Elsewhere in the country, illegal narcotics enter by the planeload. The most-recently constructed narco-aerodrome was discovered at Wanatoba on the Corentyne. Located 130 km upriver from Orealla on the Corentyne River, the illegal airstrip was 1,100 m long and 35 m wide. The Let 410 UVP-E turboprop aeroplane which was found partially burnt on the illegal strip has a payload 1,615 kg and a range of over 1,300 km.

A 1,200 m illegal airstrip was ‘discovered’ within the Guyana Defence Force’s training area at Tacama in Berbice back in February 1989. Three Colombians were arrested and ammunition, weapons, water pumps electrical generators transmitting sets and aircraft engines were found. Aircraft dropped 20 cartons of cocaine at Loo Lands, on the Demerara River, in June 1993. There were more arrests. A burnt-out aircraft was ‘discovered’ on the airstrip at Bartica in December 1998. Another burnt-out aircraft was ‘discovered’ at Mabura Hill in July 2000. An abandoned aircraft was ‘discovered’ at Kwapau airstrip in March 2005. The aircraft in all of these cases were suspected of having brought cocaine into the country.

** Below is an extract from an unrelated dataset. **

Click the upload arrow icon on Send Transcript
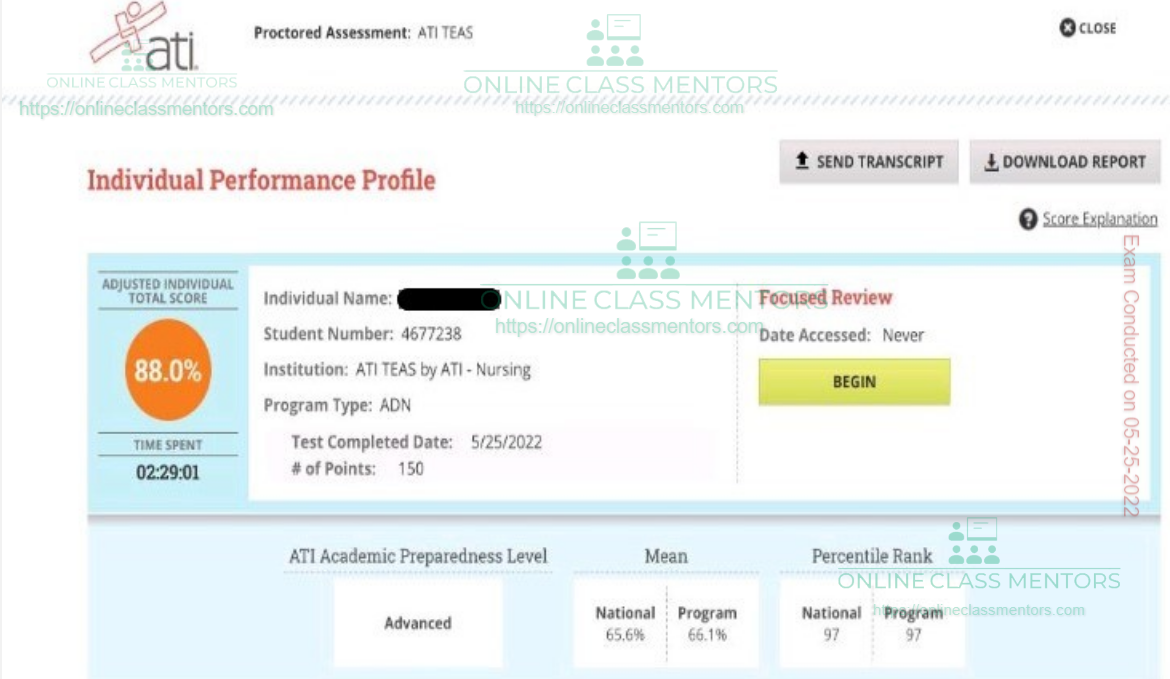Image resolution: width=1170 pixels, height=679 pixels. pos(802,161)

The administration has promulgated two counter narcotics master plans. It has signed the appropriate international conventions such as the UN Convention Against Illicit Traffic in Narcotic Drugs and Psychotropic Substances. But it has failed to appoint appropriate personnel, provide adequate resources or enforce the relevant legislation it passed to give effect to its Master Plan.

The President has said “I think we are doing the best we could in terms of combatting the trade…If we had more resources… we may be able to better patrol our waters; if we had more resources, we may be able to have radar coverage over our whole country and, maybe, be able to fly and police all of our borders. But we cannot do those things. But the little resources we have, we are deploying it as best as we could.”

The Minister of Home Affairs has conducted a review of Guyana’s National Drug Strategy Master Plan in which he claims that relevant stakeholders at the technical level were involved.  He reported that “The Task Force thus concluded that 92 per cent of the programmes under the Master Plan has been implemented. In the final analysis, it will be for the public to judge whether Guyana’s National Drug Strategy Master Plan, 2005-2009 has succeeded in the achievement of “a crime-free country founded on social justice, rule of law and respect for authority.”